*** Opening Data extracts ***

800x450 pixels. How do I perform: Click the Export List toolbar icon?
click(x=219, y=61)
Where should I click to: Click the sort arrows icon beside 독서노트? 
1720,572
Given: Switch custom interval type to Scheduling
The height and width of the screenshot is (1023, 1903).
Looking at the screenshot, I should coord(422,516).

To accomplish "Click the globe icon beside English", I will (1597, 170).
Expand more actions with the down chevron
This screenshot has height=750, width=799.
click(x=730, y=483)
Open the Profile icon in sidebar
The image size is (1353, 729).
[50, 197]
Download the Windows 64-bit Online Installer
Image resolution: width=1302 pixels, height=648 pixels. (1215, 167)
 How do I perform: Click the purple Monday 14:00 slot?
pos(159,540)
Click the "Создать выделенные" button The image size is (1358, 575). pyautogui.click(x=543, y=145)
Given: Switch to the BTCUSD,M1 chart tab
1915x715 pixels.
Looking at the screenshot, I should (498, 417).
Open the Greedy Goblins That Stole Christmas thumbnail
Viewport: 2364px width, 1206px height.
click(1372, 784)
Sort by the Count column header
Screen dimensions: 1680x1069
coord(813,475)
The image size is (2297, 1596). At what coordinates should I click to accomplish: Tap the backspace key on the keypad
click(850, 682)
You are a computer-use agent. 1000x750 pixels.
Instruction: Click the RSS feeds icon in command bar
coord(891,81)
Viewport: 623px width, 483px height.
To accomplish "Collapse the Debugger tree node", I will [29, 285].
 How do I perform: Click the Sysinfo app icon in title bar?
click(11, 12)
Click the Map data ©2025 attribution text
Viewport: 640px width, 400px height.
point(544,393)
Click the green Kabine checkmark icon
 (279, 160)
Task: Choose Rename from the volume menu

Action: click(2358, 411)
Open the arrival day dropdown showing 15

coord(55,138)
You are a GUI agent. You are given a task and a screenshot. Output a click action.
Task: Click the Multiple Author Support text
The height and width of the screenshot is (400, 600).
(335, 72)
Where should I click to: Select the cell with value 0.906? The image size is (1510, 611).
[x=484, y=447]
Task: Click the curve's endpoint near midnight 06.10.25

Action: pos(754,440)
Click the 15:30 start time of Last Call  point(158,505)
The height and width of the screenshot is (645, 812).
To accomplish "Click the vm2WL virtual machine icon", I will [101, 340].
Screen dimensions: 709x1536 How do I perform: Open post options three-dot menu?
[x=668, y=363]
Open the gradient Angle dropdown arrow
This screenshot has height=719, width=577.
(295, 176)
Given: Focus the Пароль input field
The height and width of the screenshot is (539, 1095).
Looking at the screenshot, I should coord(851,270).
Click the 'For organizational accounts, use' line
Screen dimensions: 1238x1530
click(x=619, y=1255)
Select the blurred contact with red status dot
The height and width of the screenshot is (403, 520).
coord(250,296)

*** Closing Data extracts ***

Instructions to follow:
What are the lines above, starting at the one with "Where should I click to: Select" and ending at the one with "Given: Focus the Пароль input field"? Give them again exactly, and only them.

Written response:
Where should I click to: Select the cell with value 0.906? The image size is (1510, 611).
[x=484, y=447]
Task: Click the curve's endpoint near midnight 06.10.25

Action: pos(754,440)
Click the 15:30 start time of Last Call  point(158,505)
The height and width of the screenshot is (645, 812).
To accomplish "Click the vm2WL virtual machine icon", I will [101, 340].
Screen dimensions: 709x1536 How do I perform: Open post options three-dot menu?
[x=668, y=363]
Open the gradient Angle dropdown arrow
This screenshot has height=719, width=577.
(295, 176)
Given: Focus the Пароль input field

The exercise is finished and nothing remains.